Montreal hosted the 1976 Olympics. It took its taxpayers thirty years to pay off the bill for hosting them according to former Montrealer, Mark Steyn, in a piece published in the Daily Telegraph in November 2005 in which he warned Londoners of what their city could expect by way of costs for staging them in 2012.
A year after Steyn's warning , Jack Lemley, the American engineer employed to head the construction programme for the London Olympics, resigned, complaning his warnings about their rapidly spiralling costs had repeatedly been ignored by government ministers.

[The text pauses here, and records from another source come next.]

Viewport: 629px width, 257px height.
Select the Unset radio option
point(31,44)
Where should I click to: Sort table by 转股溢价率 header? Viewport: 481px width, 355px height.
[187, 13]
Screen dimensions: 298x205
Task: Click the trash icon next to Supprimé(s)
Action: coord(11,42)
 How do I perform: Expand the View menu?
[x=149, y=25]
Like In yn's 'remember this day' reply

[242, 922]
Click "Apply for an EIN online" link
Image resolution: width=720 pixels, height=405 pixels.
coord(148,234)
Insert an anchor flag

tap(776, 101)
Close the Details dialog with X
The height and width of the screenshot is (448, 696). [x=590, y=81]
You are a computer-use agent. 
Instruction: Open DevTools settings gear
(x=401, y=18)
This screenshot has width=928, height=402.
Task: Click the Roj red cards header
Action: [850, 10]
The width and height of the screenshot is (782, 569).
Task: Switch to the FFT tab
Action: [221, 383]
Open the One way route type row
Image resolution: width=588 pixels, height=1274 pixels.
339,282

Early last December, the Times published an account of the first public pronouncements by Mr Lemley about the matter since he resiged which reports him as describing the financial estimates of the cost of preparing the East London site as a “swamp”, and of accusing Culture Secretary Tessa Jowell of only “wanting to hear good news”, ignoring his repeated warnings about the gross underestimate of the true costs.
Mr Lemley said ‘it was obvious from his first visit to the Olympic site that clearing up the chemical contamination would cost far more than the Government estimated’. Apart from the costs of cleaning up the heavily polluted East London site, the estimates were said t have omitted several other major items, notably, VAT and security costs.
If only Londoners re-elected him as Mayor so he could preside over their preparation, the 2012 London Olympics will show a profit in the end, said Ken Livingstone on the BBC Radio 4 Today programme the day after Tessa Jowell revealed in parliament that building costs had increased by 40 per cent even before any of the construction work had begun.
"Nothing’s a mess. Everything’s going exactly according to plan", the Mayor told the Today programme interviewer.
Apparently, the estimated costs have sky-rocketed because they now include the cost of building all the infrastructure for 35,000 to 40,000 new houses to be built in the Lea Valley after the Games.
"It would be madness to build the Olympic Games, then dig a large part of it up to put in the infrastructure”, explained the Mayor who added:
‘So we are saying to Government, and so far Government is up for this, that we should spend another £1.5 billion to put in the infrastructure that allows us to build those 35,000 to 40,000 homes in the 20 years that follows…. I'll make a prediction for you now - and providing Londoners re-elect me I'll actually be around to honour it - that these Games will make a profit.’
I don’t know about you, but I’m inclined to place greater reliance on Montreal’s past experience than the Mayor’s assurances who is not exactly noted for any past enthusiasm for or flair as an entrepreneur.
My doubts about the Mayor’s assurances were strnegthened when my eye stumbled upon an advertisement in the appointments section of yesterday’s Sunday Times. It was for a ‘six-figure package’ salaried ‘Head of Culture’ for the Olympics whose job will be ‘to deliver a Cultural Olympiad…. and shape and implement a four year cultural festival (!!!) … [to] showcase … London’s global pre-eminence as a cultural powerhouse’.
There are shades here, I think, of London’s ill-fated Millennium Dome, especially when the advertisement specifies that the Cultural Olympiad the Head of Culture is to deliver will be one designed to ‘celebrate cultural diversity and encourage participation from all communities throughout the UK and in London’.
The Head of Culture is apparently to report to a ‘Director of Culture, Ceremonies and Education’ whose own remuneration can only be guessed at.
Doubtless, the emphasis placed on social inclusion in the job description accounts for why, on the London 2012 Organising Committee, apart from someone representing the Mayor’s office and someone else clearly appointed for their financial expertise, the only Committee member not drawn from the world of sports is … Dr Muhammad Abdul Bari, chair of the East London Mosque and Secretary General of the Muslim Council of Britain. This is a less than reassuring choice I think given his track-record. From his appointment to the Committee, I think Londoners can gauge exactly what sort of cultural diversity is to be the theme of these up-coming Olympics.